Beginning April 1, 2014, banks are required to set aside capital to deal with the ripple effect arising from the reduced capacity of companies with UFCE to service loans during times of adverse/volatile currency movements.

“For no fault of theirs, banks are being penalised for the un-hedged foreign currency exposure of companies. So, to minimise the impact of the RBI directives in this regard, banks have no choice but to increase the lending rates for such companies,” said a senior Central Bank of India official.

The possibility of a hike in lending rate could exert pressure on companies to reduce their UFCE. This, in turn, can lighten banks’ provisioning burden.

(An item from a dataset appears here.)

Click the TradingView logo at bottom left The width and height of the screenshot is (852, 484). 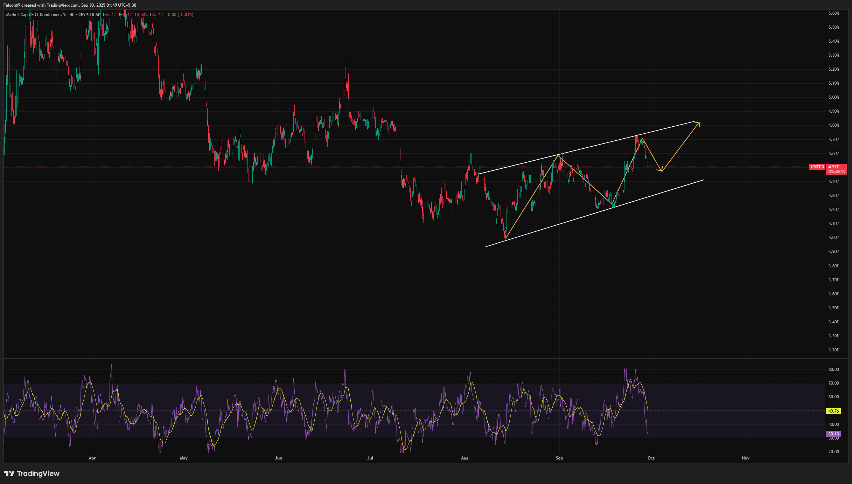pyautogui.click(x=32, y=474)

Foreign Currency Exposure (FCE) refers to the sum of all items on the balance sheet that have an impact on the profit and loss account due to movement in foreign exchange rates.

If the FCE of companies is significant and remains un-hedged, then in times of adverse currency movements it could cause them to suffer losses, which in turn increases the probability of default on loans taken by them from banks.

According to the RBI, UFCE pertains to total UFCE of a company and is not limited to the un-hedged portion of the bank’s exposure to the company. Banks have to obtain this information separately from the company under certification by statutory auditors on a quarterly basis.

The extent of un-hedged foreign currency exposures of the entities continues to be significant and banks have to closely monitor such exposures of their borrowing clients, the central bank said. However, it has not quantified the extent of UFCE of companies.

Among the banks that have made provisions towards the un-hedged foreign currency exposure of their corporate clients in the April-June quarter include: Bank of Baroda (₹54.11 crore), Axis Bank (₹48 crore), IndusInd Bank (₹20 crore) and Central Bank of India (₹8 crore).